• [TO DO]
Look through the entries below for the line with "Click the 142 points counter" and the line with "Click the execute", then give again exactly those two lines and all lines between them, minus the pictures.

━━━ EXTRACTED MATERIAL

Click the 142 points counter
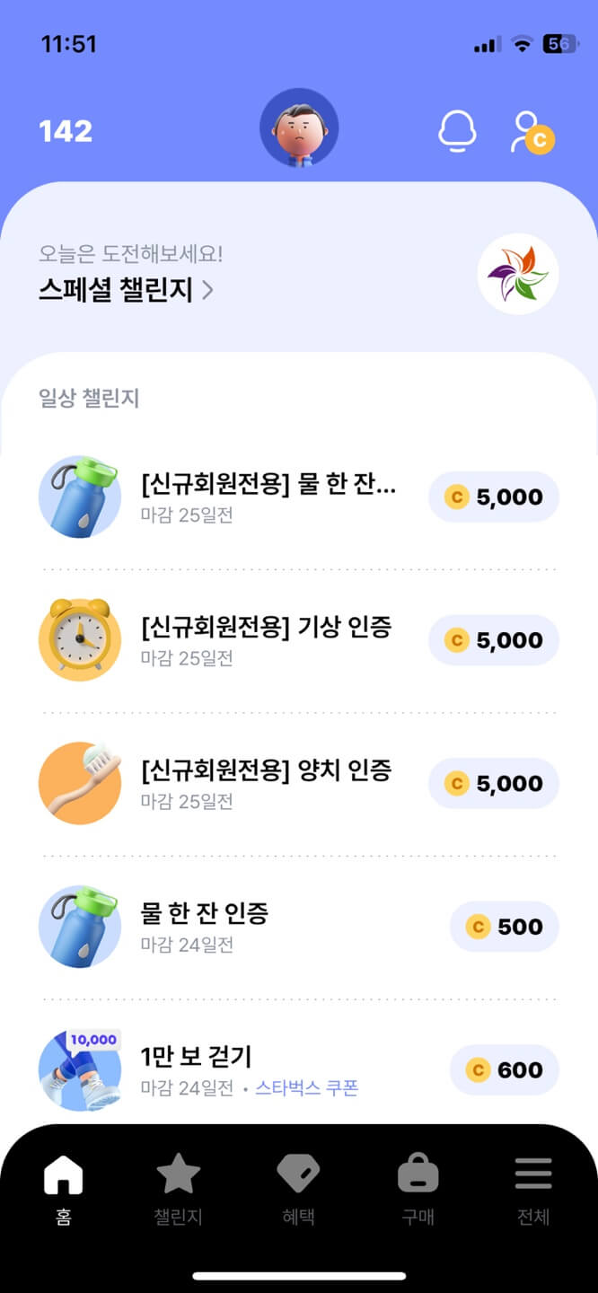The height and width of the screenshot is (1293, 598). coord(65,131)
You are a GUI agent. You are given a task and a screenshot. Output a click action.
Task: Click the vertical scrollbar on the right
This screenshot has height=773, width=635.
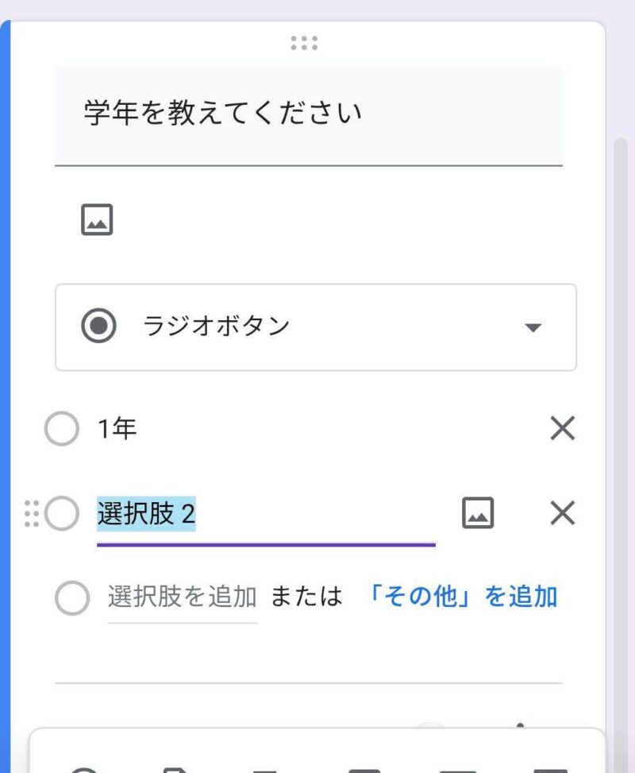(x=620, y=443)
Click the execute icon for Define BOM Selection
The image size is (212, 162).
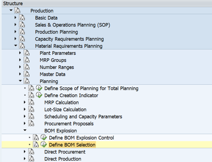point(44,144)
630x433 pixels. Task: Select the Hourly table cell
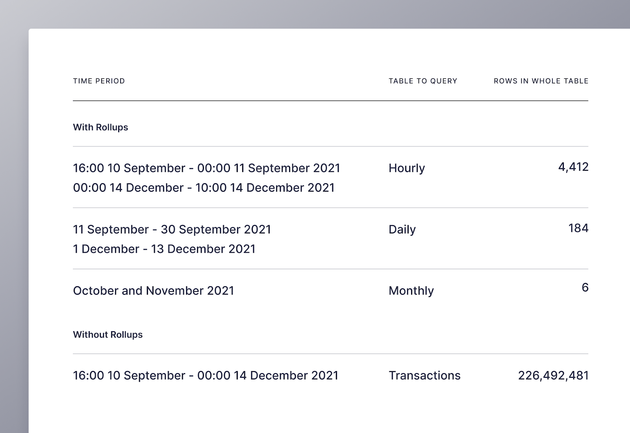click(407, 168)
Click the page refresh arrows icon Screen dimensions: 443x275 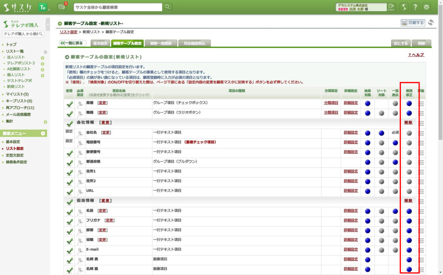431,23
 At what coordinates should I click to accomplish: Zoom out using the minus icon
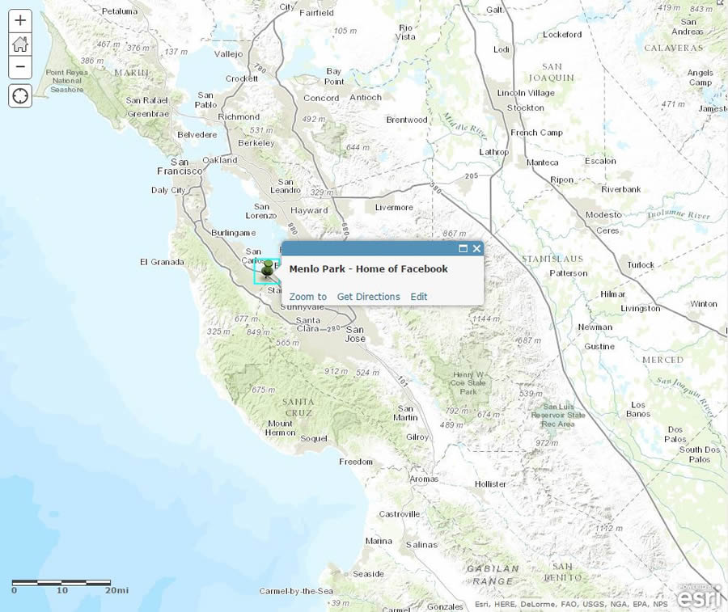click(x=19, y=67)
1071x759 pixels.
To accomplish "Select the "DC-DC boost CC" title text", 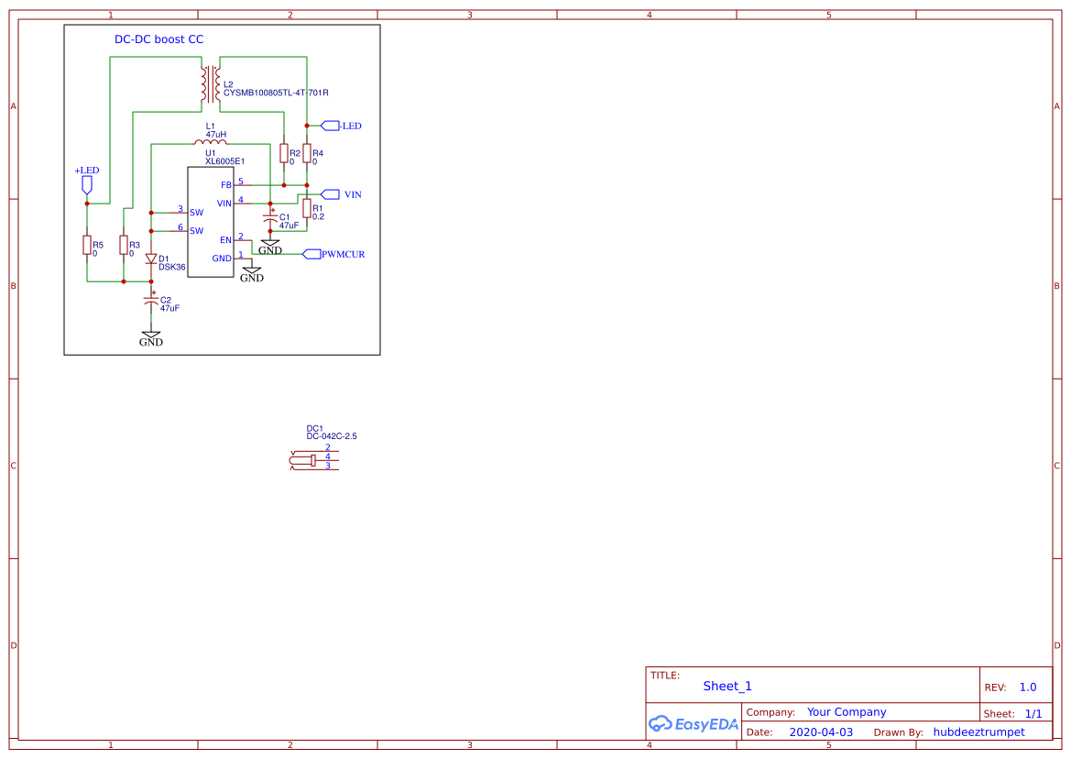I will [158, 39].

━━━━━━
━━━ EXTRACTED MATERIAL

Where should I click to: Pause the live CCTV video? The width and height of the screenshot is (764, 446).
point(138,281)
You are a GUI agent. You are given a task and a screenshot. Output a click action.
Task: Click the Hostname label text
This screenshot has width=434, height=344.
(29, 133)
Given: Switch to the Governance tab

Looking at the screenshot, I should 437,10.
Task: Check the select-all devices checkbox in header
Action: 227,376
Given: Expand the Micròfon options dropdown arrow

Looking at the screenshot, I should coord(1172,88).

━━━━━━

• [OUTPUT BELOW]
Click the 142 points counter
The height and width of the screenshot is (1293, 598). coord(65,131)
You are a GUI agent. You are given a task and a screenshot. Output a click action.
Task: Click the vertical scrollbar on the right
This screenshot has height=773, width=635.
(x=620, y=443)
Click the execute icon for Define BOM Selection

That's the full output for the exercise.